== Your objective ==
Look below for the line containing "Image resolution: width=637"; from there through the line containing "Click empty space left of 37,000", both lines included, please set down each line exactly and nothing else.

== Data records ==
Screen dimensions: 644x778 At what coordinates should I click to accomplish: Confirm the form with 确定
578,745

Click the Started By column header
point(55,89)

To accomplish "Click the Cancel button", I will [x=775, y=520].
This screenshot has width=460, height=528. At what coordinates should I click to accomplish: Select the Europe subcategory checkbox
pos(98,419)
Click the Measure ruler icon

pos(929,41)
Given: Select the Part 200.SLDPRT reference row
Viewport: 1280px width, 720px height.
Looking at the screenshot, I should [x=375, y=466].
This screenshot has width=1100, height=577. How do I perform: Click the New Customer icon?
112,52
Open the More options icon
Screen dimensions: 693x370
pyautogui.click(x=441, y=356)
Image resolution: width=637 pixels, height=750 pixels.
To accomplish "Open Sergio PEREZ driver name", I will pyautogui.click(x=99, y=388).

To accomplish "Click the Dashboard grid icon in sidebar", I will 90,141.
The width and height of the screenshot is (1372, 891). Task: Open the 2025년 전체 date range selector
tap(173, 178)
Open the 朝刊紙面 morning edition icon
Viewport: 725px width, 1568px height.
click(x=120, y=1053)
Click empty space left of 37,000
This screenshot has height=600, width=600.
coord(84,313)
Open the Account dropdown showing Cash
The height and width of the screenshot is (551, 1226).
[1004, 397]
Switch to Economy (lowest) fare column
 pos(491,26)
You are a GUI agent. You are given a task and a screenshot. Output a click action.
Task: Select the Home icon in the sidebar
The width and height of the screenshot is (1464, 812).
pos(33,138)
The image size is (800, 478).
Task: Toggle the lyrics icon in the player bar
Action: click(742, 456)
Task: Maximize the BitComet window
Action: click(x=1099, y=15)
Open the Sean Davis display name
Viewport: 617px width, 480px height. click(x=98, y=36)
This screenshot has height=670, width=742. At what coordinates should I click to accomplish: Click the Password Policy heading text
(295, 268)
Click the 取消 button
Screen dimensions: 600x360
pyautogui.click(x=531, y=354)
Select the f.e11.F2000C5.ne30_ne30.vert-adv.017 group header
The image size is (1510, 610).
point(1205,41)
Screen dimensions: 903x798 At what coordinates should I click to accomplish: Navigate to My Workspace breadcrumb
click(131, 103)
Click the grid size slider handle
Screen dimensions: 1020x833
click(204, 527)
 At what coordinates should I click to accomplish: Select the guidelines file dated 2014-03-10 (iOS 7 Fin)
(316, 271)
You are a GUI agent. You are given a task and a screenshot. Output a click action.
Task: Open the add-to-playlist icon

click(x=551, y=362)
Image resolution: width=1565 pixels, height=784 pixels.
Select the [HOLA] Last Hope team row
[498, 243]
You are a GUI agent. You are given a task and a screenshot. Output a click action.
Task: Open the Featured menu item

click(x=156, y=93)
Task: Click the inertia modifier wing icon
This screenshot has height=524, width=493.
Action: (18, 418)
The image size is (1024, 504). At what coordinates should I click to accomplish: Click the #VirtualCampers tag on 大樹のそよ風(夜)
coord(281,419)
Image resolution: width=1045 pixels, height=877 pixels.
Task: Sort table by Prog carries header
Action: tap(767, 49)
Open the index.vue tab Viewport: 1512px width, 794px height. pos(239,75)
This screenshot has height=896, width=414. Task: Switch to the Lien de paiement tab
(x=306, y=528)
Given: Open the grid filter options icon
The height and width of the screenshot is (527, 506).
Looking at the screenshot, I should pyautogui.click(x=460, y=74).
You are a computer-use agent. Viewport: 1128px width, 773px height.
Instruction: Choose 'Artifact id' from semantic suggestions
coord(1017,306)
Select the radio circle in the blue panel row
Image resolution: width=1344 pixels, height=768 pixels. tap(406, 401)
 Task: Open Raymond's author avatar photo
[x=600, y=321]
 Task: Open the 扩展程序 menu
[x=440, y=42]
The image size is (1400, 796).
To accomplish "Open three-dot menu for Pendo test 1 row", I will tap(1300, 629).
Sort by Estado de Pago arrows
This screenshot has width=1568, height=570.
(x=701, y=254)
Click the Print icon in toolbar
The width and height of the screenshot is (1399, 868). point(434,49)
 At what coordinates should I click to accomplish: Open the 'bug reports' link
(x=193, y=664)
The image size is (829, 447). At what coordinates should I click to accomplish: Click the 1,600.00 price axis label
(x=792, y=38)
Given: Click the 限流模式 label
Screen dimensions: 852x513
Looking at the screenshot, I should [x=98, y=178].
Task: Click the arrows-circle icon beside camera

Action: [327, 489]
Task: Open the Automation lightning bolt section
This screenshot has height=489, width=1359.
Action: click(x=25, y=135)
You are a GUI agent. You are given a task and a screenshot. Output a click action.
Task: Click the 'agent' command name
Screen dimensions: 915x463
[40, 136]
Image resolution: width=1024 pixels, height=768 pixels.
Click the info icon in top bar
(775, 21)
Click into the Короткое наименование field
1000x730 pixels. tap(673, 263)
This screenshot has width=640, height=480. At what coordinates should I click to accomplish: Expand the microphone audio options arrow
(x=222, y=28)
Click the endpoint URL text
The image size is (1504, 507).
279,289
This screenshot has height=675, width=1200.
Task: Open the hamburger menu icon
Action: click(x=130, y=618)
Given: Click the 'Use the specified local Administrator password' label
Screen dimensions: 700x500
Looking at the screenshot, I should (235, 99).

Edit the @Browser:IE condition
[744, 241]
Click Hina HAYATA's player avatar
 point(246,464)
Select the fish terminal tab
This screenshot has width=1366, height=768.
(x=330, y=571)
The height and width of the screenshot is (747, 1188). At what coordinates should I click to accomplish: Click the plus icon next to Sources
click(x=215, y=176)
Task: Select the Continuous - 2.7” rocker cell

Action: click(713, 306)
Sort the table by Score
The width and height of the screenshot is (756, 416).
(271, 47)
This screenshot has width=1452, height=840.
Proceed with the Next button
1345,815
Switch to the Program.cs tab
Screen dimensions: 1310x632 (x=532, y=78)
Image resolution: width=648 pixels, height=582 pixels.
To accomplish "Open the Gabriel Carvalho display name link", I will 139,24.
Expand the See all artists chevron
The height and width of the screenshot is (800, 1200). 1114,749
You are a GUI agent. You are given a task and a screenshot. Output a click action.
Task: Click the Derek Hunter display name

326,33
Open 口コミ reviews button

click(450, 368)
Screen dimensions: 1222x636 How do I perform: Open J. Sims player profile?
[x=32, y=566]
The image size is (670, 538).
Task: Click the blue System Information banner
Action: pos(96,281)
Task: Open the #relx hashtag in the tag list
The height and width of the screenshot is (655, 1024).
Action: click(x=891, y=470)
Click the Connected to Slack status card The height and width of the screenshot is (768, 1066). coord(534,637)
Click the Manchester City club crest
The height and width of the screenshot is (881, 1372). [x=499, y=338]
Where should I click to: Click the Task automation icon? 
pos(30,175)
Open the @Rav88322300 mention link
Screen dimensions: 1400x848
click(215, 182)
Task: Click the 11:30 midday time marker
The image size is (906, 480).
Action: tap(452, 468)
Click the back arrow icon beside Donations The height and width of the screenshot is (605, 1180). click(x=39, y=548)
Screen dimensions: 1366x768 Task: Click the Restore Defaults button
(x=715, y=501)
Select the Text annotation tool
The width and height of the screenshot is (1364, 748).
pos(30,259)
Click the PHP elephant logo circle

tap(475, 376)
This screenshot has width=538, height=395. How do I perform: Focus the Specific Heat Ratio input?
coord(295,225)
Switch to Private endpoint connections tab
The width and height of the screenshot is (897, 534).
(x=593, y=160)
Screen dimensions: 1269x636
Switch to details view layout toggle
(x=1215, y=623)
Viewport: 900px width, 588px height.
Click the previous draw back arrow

== Task solution ==
Image resolution: width=637 pixels, height=750 pixels.
To accomplish "Open Sergio PEREZ driver name", I will pyautogui.click(x=99, y=388).

To accomplish "Click the Dashboard grid icon in sidebar", I will 90,141.
The width and height of the screenshot is (1372, 891). Task: Open the 2025년 전체 date range selector
tap(173, 178)
Open the 朝刊紙面 morning edition icon
Viewport: 725px width, 1568px height.
click(x=120, y=1053)
Click empty space left of 37,000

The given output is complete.